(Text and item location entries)
•••••

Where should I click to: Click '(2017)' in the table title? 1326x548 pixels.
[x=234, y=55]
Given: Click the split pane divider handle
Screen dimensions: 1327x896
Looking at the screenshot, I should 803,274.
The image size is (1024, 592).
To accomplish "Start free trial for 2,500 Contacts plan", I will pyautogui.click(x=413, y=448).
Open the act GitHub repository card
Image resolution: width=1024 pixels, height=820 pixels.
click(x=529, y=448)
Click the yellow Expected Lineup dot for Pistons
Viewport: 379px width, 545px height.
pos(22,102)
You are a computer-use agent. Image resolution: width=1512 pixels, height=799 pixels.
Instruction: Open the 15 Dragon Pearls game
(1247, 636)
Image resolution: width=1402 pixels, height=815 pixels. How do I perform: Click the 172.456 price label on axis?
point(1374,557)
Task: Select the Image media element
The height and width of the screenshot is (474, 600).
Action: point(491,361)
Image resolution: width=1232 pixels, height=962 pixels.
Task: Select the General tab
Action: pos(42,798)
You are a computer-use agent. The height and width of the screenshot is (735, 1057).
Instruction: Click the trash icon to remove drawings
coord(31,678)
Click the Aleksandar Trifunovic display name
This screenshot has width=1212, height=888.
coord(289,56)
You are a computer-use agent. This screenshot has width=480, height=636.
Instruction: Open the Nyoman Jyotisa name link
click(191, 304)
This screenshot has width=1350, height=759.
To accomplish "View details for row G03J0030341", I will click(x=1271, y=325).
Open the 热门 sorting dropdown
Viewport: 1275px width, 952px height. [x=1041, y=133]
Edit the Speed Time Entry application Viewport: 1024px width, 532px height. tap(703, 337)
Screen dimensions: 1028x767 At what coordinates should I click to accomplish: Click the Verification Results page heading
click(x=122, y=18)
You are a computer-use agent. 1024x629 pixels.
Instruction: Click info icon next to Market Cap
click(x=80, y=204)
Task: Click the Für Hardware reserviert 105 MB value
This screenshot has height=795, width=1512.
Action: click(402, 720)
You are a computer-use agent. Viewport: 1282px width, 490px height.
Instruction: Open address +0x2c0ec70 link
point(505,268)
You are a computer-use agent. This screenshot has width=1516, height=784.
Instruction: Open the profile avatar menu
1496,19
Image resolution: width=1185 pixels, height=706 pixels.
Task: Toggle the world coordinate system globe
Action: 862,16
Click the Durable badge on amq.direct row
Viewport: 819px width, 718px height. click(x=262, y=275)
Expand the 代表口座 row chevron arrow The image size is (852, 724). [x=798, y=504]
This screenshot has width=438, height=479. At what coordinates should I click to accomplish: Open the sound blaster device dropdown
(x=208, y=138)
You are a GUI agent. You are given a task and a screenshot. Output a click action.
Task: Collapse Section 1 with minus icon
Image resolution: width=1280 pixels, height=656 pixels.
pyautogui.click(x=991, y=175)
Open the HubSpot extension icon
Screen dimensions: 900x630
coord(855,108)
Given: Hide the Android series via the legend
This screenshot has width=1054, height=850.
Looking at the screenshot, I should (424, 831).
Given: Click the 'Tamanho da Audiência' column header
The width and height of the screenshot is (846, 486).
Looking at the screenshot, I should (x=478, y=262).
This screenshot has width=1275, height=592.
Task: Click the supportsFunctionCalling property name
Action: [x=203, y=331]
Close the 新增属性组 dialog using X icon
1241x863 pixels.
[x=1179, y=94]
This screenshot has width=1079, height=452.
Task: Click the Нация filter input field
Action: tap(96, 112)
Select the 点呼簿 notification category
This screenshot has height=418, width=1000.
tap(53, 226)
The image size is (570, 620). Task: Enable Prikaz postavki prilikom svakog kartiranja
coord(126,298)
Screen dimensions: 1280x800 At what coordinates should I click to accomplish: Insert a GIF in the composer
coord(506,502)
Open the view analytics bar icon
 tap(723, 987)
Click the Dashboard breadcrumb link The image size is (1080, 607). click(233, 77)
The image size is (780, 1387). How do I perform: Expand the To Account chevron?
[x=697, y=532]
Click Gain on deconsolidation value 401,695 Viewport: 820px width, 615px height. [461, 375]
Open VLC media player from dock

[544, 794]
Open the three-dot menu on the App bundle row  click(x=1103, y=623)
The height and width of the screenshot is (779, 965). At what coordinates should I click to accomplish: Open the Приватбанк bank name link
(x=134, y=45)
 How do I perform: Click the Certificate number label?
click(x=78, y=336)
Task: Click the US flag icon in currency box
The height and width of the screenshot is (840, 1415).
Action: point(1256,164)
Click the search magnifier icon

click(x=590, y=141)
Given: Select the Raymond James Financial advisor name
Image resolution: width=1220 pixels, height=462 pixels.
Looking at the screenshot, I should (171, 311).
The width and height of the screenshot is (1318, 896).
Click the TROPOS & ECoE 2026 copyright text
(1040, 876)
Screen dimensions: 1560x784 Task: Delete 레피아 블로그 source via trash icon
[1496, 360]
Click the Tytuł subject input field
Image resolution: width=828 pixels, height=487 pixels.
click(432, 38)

•••••

[WORK REQUIRED]: Lay out the items above, from the line containing "Click the Aleksandar Trifunovic display name" through the line containing "will click(x=1271, y=325).", inclusive, as a two-column CSV with the headers item_text and location. Give one row per item, with each value in a single quoted field and line breaks replaced by spaces.

[FINAL ANSWER]:
item_text,location
"Click the Aleksandar Trifunovic display name This screenshot has width=1212, height=888.","coord(289,56)"
"You are a computer-use agent. This screenshot has width=480, height=636. Instruction: Open the Nyoman Jyotisa name link","click(191, 304)"
"This screenshot has width=1350, height=759. To accomplish ""View details for row G03J0030341"",","I will click(x=1271, y=325)."